We will now look at some more examples of applying the various convergence/divergence tests we have looked at so far to some series without being given what test to apply specifically.

More examples of evaluating series can be found on the following page:

Example 1

Does the series $\sum_{n=1}^{\infty} \frac{(-1)^n n^2}{n^2 + 5}$ converge or diverge?

We note that this is an alternating series, so let's try to apply the alternating series test. We first have that $\lim_{n \to \infty} \frac{n^2}{n^2 + 5} = 1$, and so we note that $\lim_{n \to \infty} \frac{(-1)^n n^2}{n^2 + 5} \neq 0$. Therefore we note that this series fails the alternating series test.

However we also note that since $\lim_{n \to \infty} \frac{(-1)^n n^2}{n^2 + 5} \neq 0$ we have that this series diverges by the divergence test.

Example 2

Does the series $\sum_{n=1}^{\infty} \frac{1}{1 + 10n}$ converge or diverge?

In this example we will apply the integral test.
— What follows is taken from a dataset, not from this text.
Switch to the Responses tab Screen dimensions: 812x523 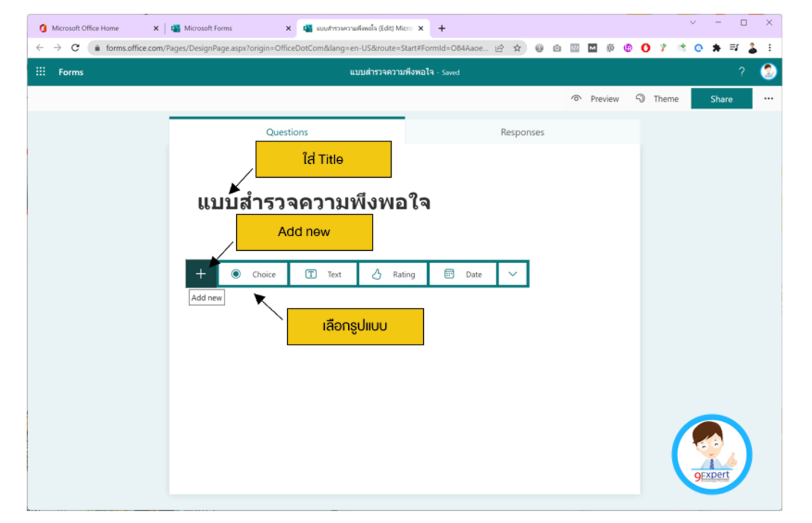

Let $f(x) = \frac{1}{1 + 10x}$, and we will evaluate the following integral:

(1)
\begin{align} \int_{1}^{\infty} \frac{1}{1 + 10x} \: dx \end{align}

So let $u = 1 + 10x$. Therefore $du = 10 \: dx$ and so $\frac{1}{10} du = dx$, and so:

(2)
\begin{align} \quad \int \frac{1}{1 + 10} \: dx = \frac{1}{10} \frac{1}{u} \: du = \frac{1}{10} \ln u + C = \frac{1}{10} \ln (1 + 10x) + C \end{align}

Continuing on we get:

(3)
\begin{align} \quad \int_{1}^{\infty} \frac{1}{1 + 10x} \: dx = \lim_{b \to \infty} \int_{1}^{b} \frac{1}{1 + 10x} \: dx = \lim_{b \to \infty} \left [ \frac{1}{10} \ln (1 + 10x) \right ]_{1}^{b} = \lim_{b \to \infty} \left [ \frac{1}{10} \ln (1 + 10b) \right ] - \left [ \frac{1}{10} \ln (11) \right ] = \infty \end{align}

Therefore by the integral test $\sum_{n=1}^{\infty} \frac{1}{1 + 10n}$ diverges.

Example 3

Does the series $\sum_{n=1}^{\infty} \frac{(2n)!}{(n!)^3}$ converge or diverge?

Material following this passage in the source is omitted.